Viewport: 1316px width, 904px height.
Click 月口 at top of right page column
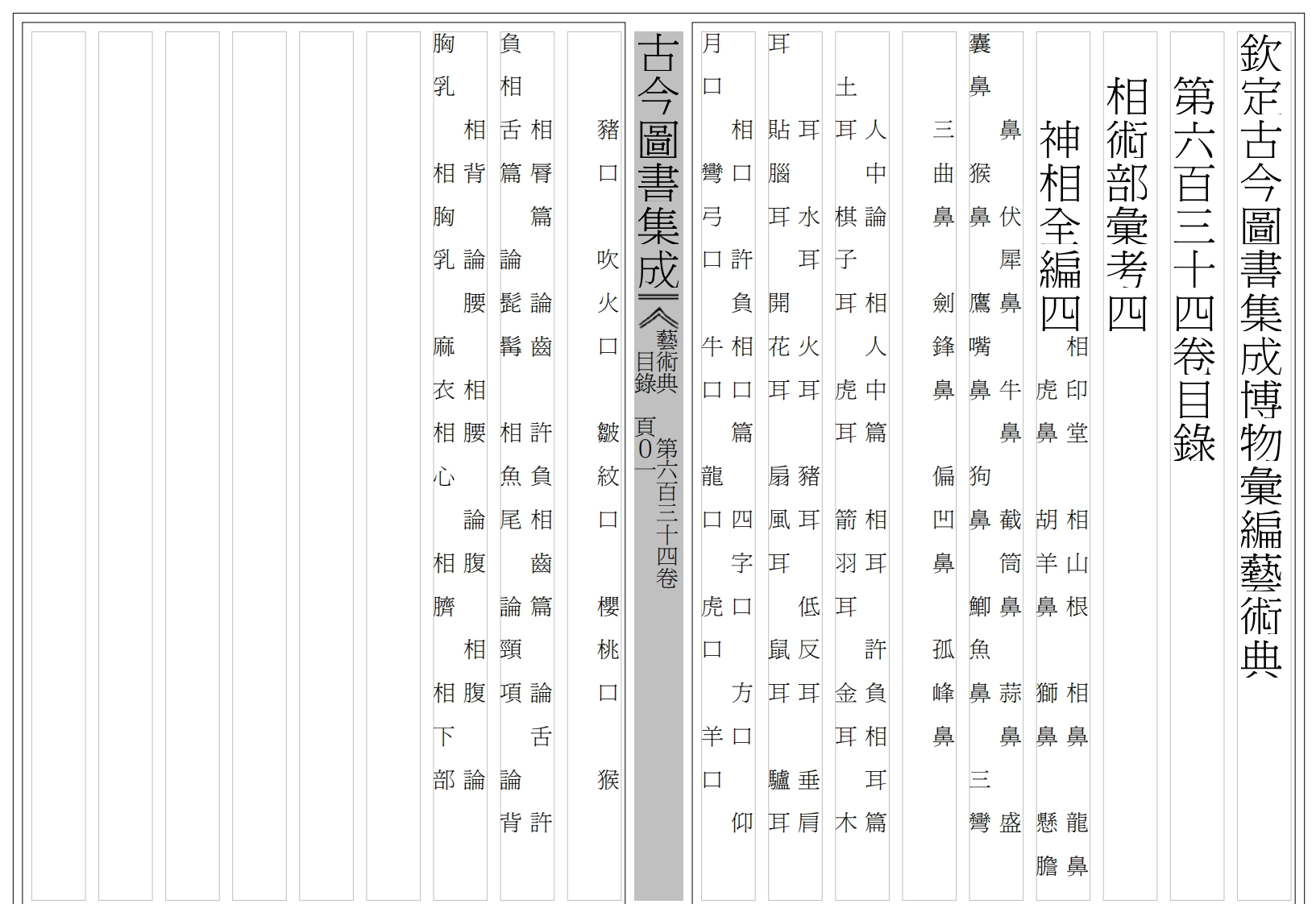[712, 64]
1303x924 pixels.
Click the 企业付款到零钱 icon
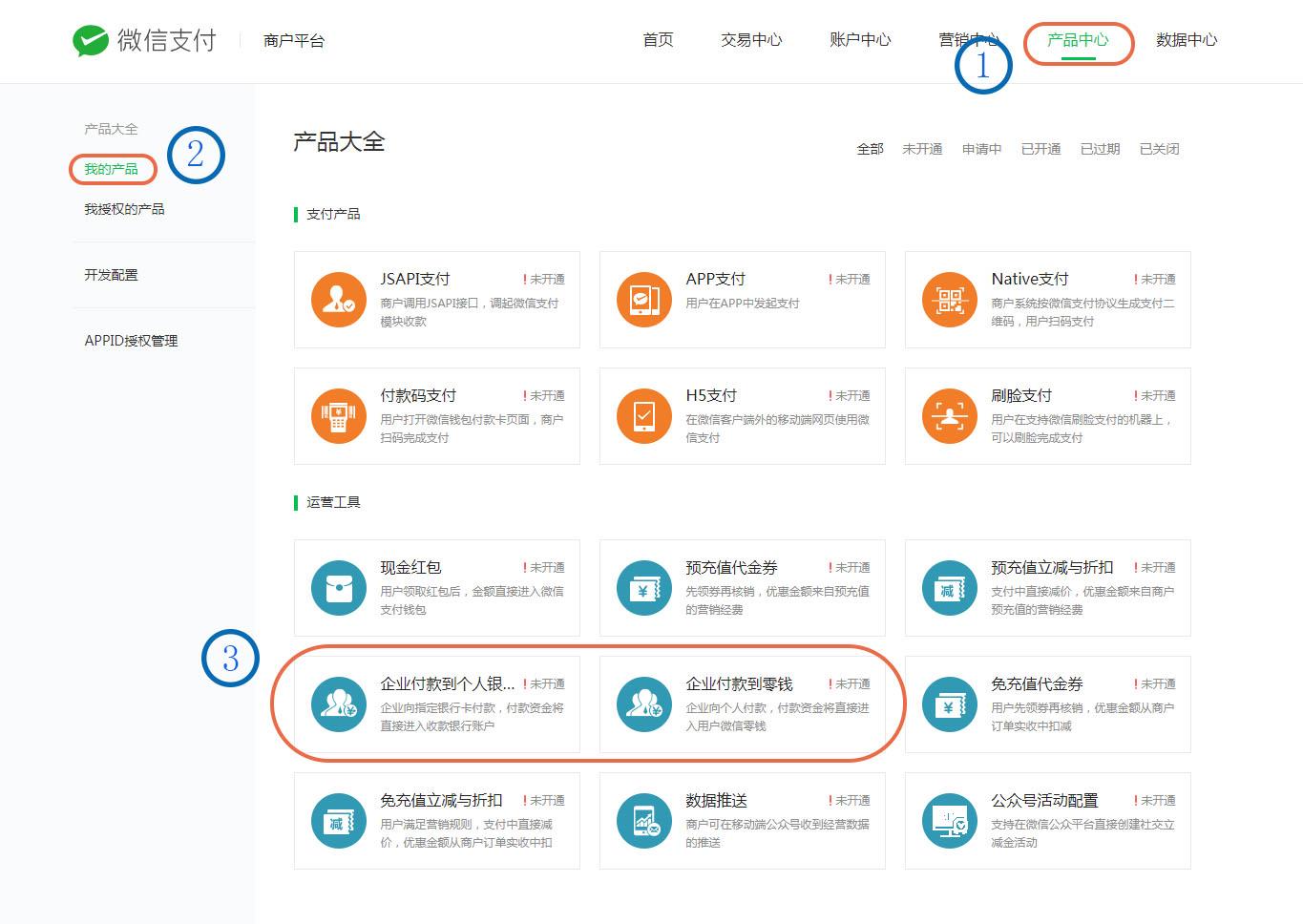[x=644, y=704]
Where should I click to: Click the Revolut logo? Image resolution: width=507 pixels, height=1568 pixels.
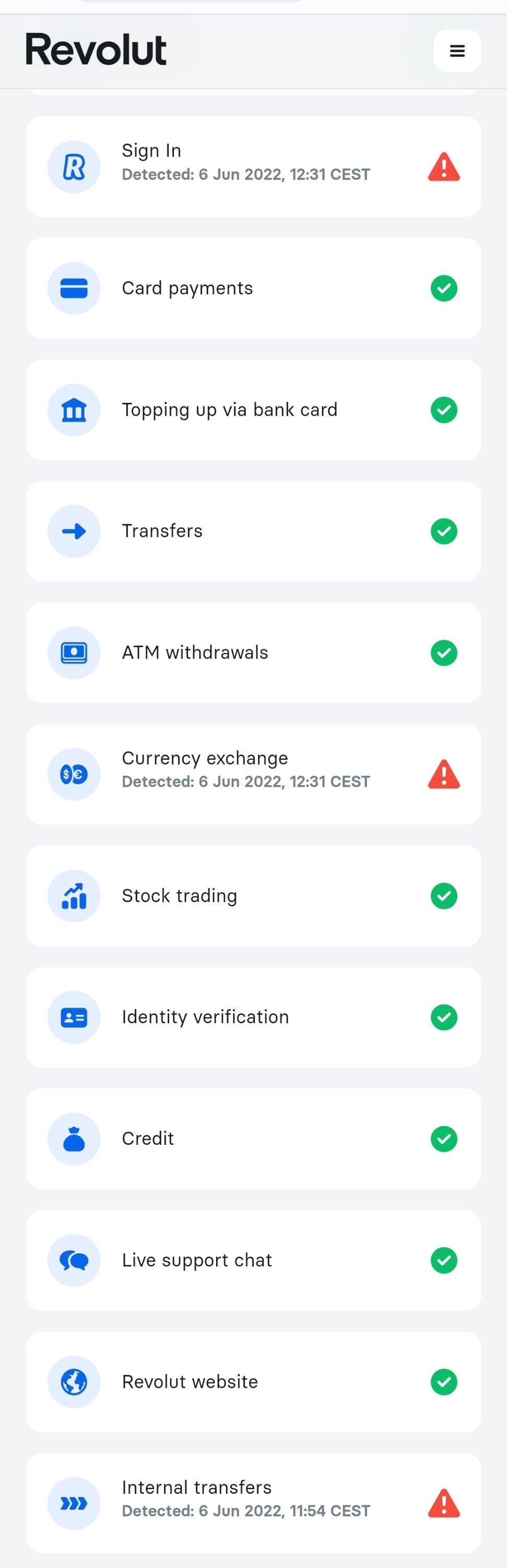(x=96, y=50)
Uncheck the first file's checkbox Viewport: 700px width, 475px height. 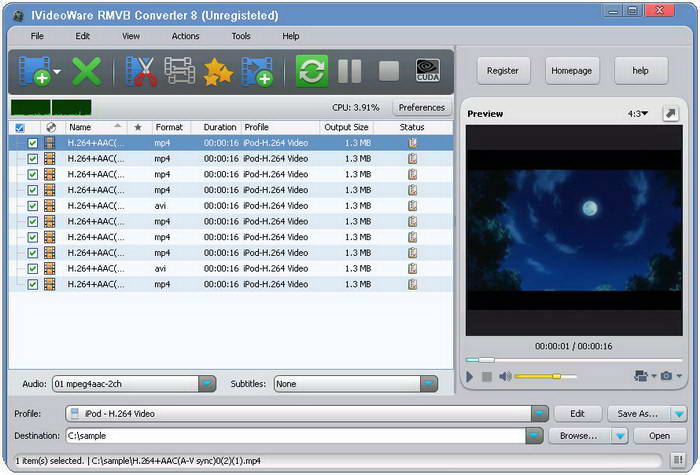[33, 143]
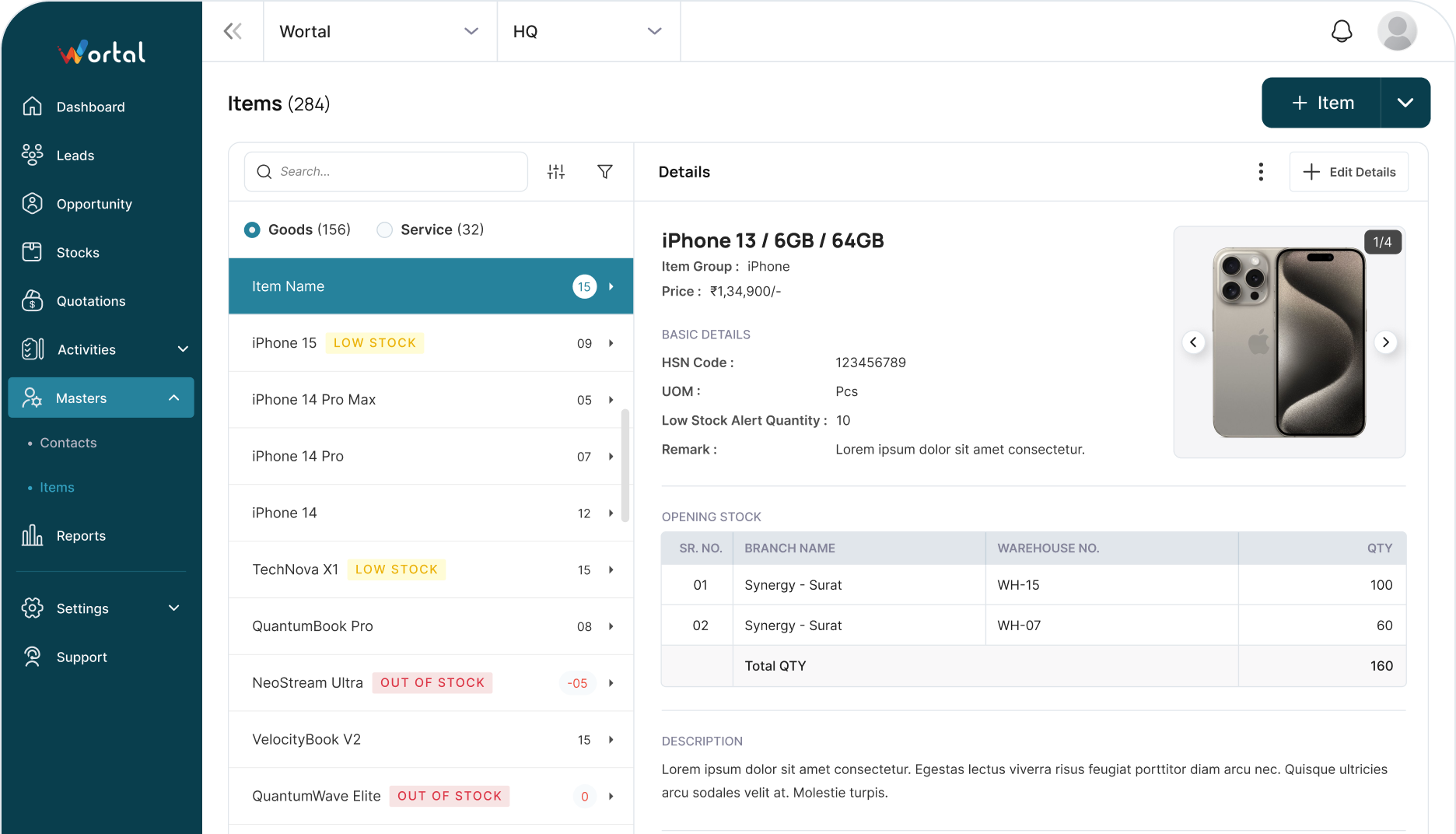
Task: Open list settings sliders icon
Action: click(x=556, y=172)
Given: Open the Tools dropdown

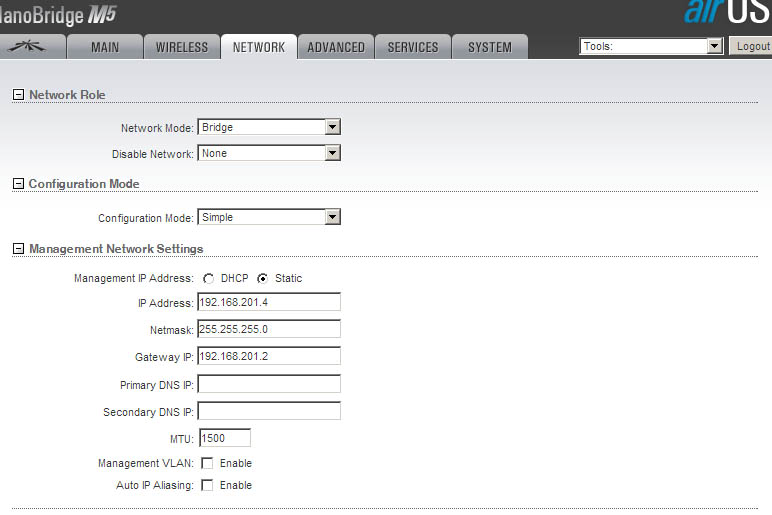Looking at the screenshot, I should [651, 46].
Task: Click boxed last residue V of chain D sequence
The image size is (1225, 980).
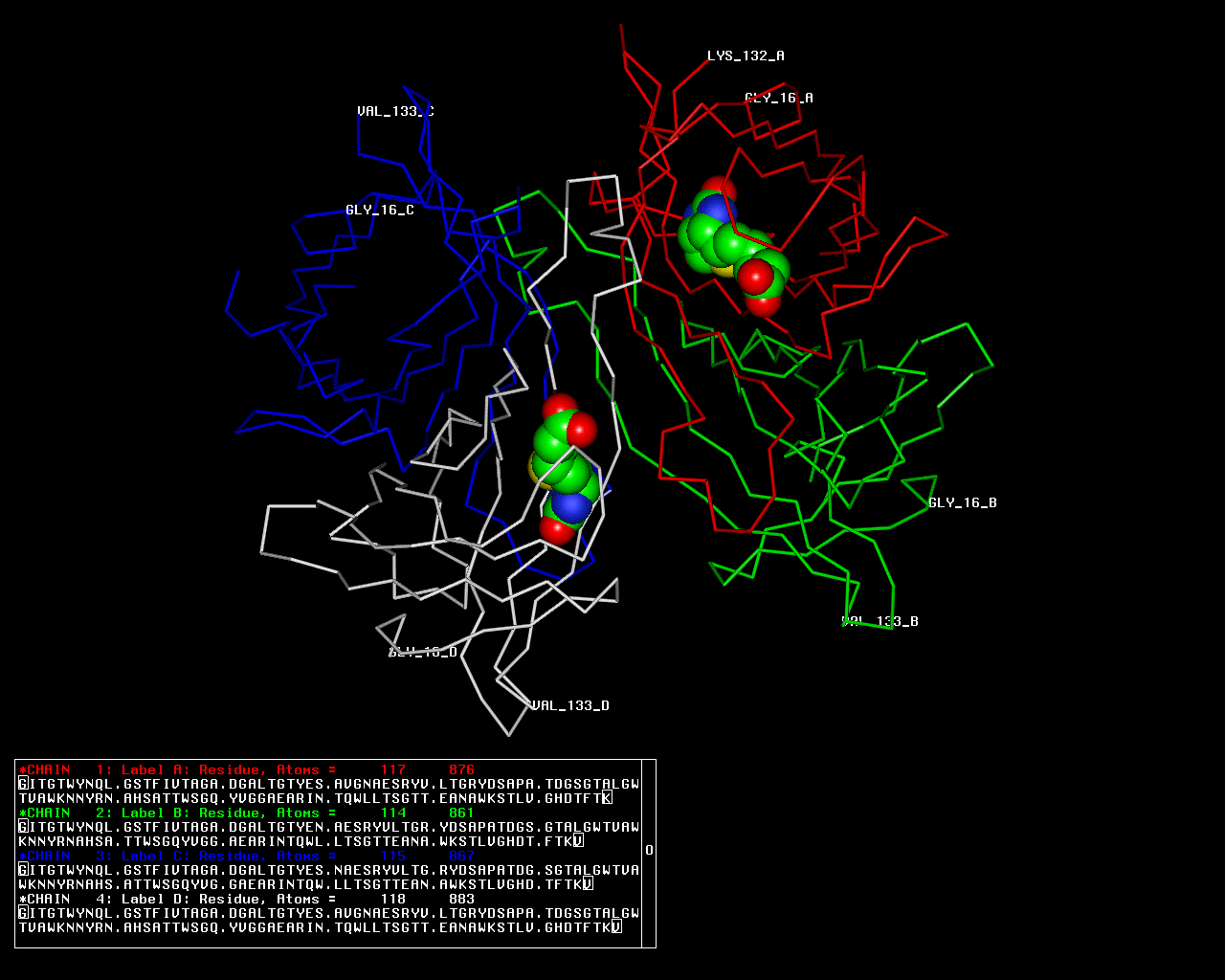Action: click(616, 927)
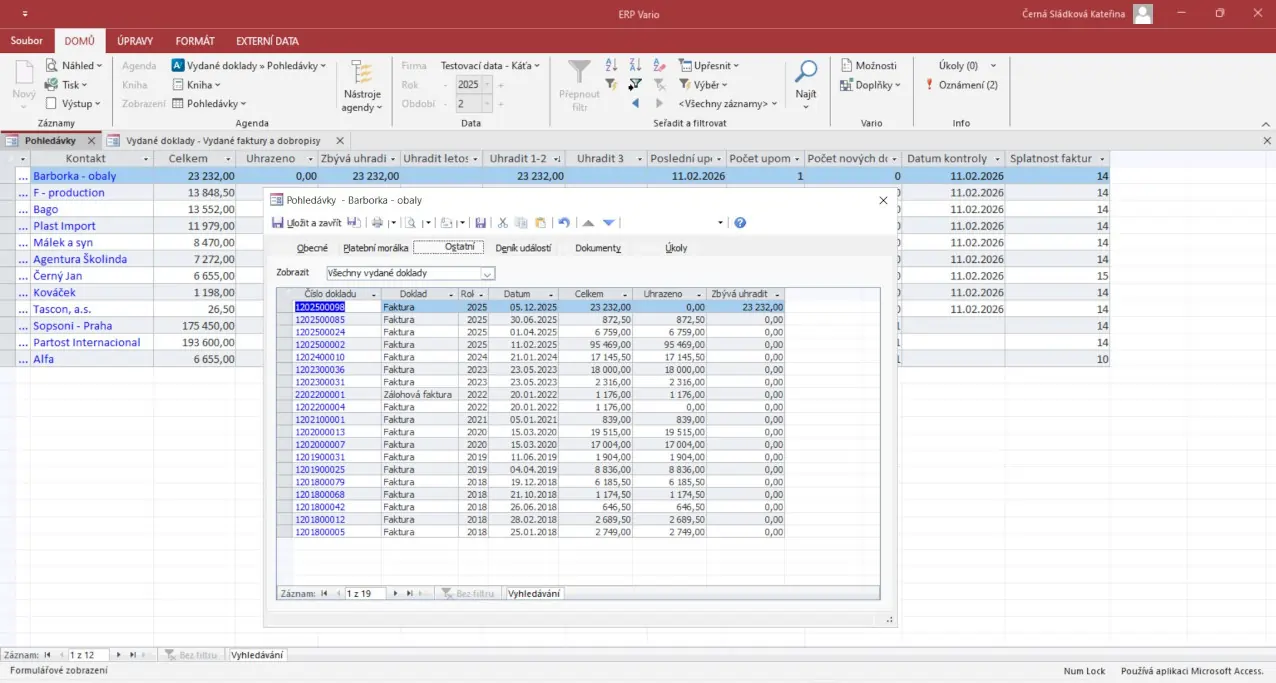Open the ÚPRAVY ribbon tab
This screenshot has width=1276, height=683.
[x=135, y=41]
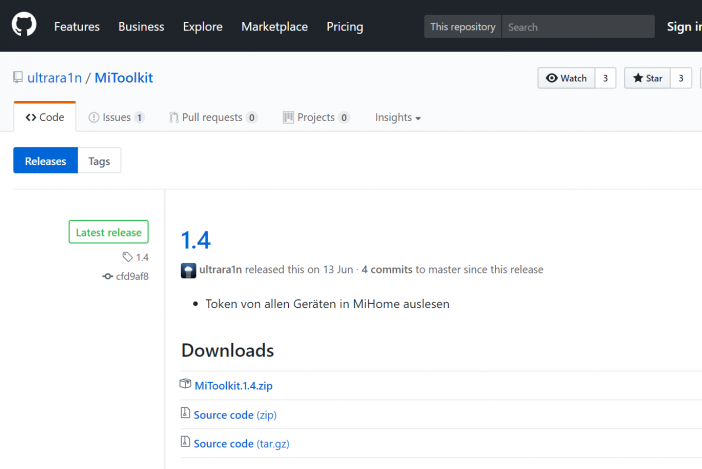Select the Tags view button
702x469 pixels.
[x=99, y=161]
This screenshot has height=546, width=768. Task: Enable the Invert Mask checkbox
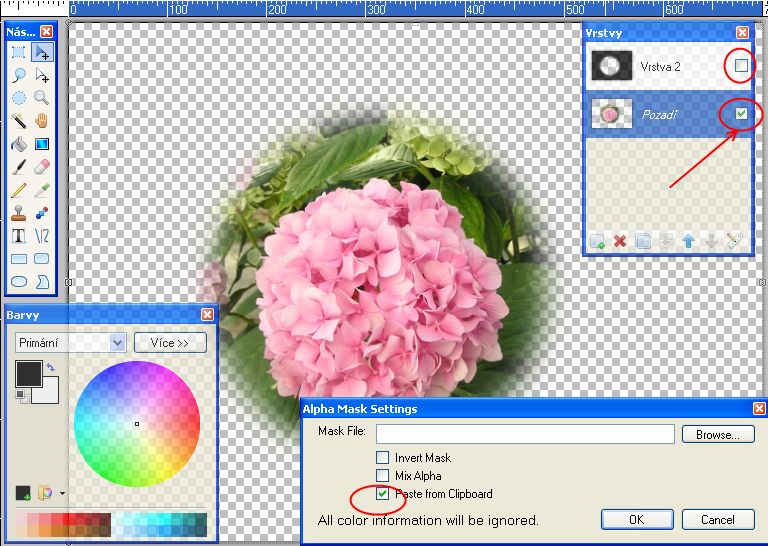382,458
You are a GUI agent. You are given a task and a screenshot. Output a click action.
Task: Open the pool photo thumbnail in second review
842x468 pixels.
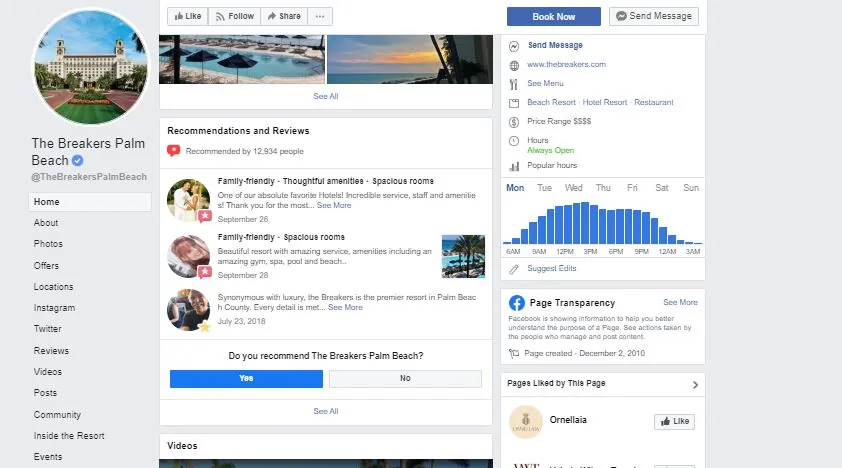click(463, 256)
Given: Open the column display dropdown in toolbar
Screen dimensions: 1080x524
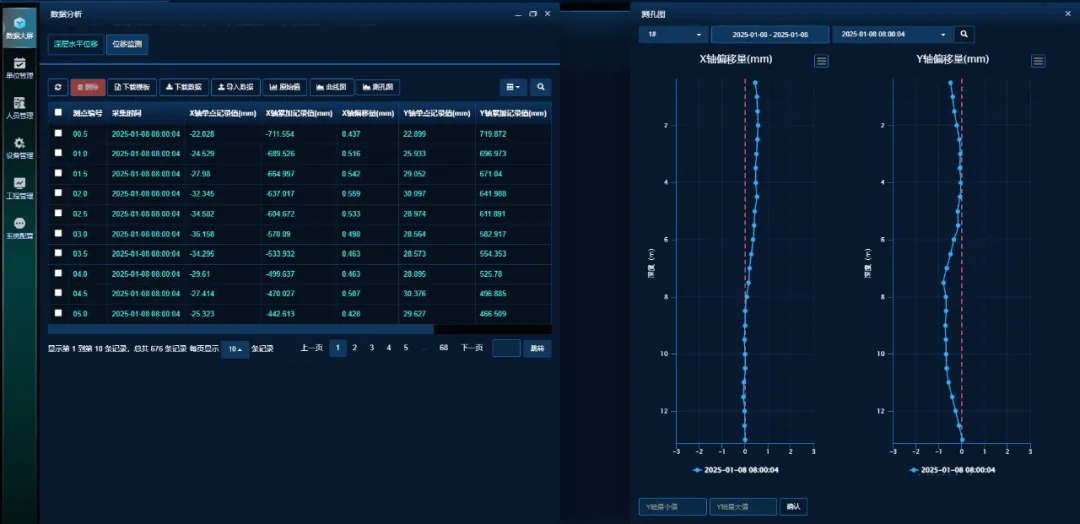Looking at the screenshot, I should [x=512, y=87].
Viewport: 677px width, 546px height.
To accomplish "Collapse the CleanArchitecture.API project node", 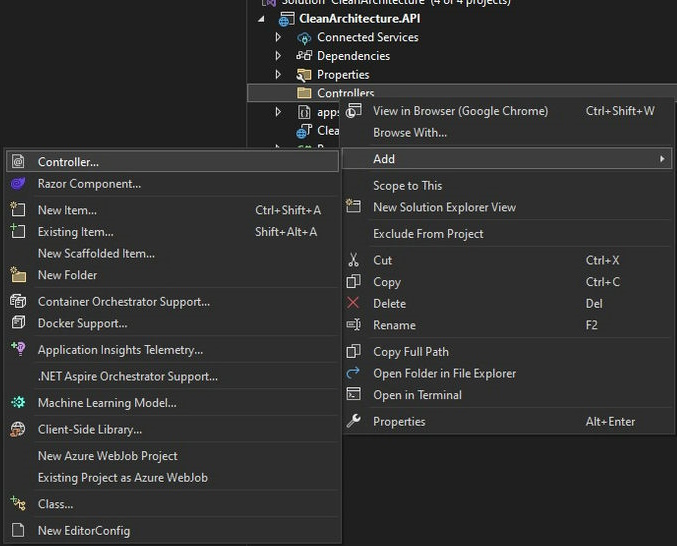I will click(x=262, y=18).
####################
Within these entries, output exactly the lines starting at the one with "You are a GUI" and finishing at the one with "Viewport: 677px width, 546px height.". Leave pictures out of the output.

You are a GUI agent. You are given a task and a screenshot. Output a click action.
Task: Open the pool photo thumbnail in second review
842x468 pixels.
click(463, 256)
Given: Open the column display dropdown in toolbar
Screen dimensions: 1080x524
Looking at the screenshot, I should [x=512, y=87].
Viewport: 677px width, 546px height.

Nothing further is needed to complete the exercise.